Exercise prompt
Copy each line below in which the string "Select" occurs.

Saved data entries
● ● ● ● ●

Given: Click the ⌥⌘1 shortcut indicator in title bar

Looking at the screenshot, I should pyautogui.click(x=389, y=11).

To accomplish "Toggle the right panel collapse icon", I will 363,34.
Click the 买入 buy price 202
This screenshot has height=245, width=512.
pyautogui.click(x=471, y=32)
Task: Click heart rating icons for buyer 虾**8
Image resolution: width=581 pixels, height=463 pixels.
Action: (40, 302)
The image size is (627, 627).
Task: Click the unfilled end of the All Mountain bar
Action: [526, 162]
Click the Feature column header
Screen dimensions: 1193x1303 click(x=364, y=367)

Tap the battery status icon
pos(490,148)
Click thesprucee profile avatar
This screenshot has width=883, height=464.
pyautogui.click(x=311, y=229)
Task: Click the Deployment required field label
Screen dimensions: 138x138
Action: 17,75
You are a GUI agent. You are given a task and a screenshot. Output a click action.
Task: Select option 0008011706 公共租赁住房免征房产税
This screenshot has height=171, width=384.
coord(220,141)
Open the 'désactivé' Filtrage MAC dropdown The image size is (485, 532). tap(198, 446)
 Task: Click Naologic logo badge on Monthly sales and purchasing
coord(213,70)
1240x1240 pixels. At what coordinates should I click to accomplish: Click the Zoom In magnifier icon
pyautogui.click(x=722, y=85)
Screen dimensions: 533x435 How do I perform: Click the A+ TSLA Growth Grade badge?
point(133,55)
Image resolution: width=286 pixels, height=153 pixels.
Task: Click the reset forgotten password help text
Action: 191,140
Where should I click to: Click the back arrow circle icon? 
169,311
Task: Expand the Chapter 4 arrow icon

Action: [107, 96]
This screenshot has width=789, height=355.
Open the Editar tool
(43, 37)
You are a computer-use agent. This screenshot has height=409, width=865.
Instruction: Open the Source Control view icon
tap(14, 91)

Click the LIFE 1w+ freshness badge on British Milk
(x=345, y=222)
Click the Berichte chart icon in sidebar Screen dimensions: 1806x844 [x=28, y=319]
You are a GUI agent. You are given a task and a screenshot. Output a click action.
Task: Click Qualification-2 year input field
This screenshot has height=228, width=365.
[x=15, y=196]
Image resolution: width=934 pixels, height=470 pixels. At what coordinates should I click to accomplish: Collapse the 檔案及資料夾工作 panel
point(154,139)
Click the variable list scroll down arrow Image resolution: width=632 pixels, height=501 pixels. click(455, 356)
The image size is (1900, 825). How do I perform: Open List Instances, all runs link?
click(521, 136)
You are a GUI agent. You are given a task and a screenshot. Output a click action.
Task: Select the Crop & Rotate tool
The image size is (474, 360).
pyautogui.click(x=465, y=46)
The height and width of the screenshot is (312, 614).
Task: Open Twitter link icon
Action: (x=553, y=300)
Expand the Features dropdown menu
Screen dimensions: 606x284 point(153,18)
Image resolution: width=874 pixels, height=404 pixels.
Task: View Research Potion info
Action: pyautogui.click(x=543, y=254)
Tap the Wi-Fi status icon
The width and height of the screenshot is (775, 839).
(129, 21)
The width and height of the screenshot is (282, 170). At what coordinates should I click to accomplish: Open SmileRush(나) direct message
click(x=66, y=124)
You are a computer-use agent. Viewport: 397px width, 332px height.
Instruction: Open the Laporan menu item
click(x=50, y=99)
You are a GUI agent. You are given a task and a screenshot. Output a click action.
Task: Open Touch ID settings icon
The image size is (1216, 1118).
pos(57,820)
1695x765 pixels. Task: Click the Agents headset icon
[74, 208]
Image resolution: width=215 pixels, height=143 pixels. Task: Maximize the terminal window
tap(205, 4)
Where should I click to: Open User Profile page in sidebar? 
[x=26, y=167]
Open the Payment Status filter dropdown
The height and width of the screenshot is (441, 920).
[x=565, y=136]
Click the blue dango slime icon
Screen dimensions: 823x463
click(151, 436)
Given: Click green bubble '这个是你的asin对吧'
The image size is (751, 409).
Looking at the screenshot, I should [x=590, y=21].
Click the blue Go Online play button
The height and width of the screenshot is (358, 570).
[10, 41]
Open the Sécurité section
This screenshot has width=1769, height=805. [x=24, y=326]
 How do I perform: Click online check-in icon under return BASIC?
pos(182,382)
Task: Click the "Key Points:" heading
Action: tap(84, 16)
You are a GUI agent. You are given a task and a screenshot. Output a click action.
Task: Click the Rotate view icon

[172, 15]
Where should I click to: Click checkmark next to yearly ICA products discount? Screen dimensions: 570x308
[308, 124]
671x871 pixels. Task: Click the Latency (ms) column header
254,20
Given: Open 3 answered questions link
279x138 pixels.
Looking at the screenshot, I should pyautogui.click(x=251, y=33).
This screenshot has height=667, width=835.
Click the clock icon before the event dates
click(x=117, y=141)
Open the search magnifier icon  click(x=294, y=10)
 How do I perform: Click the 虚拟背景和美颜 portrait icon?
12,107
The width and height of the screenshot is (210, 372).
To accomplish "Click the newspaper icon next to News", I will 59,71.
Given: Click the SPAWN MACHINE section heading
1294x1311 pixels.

● ● ● ● ●

Your response
Task: Select option 0008011706 公共租赁住房免征房产税
Task: Select the Crop & Rotate tool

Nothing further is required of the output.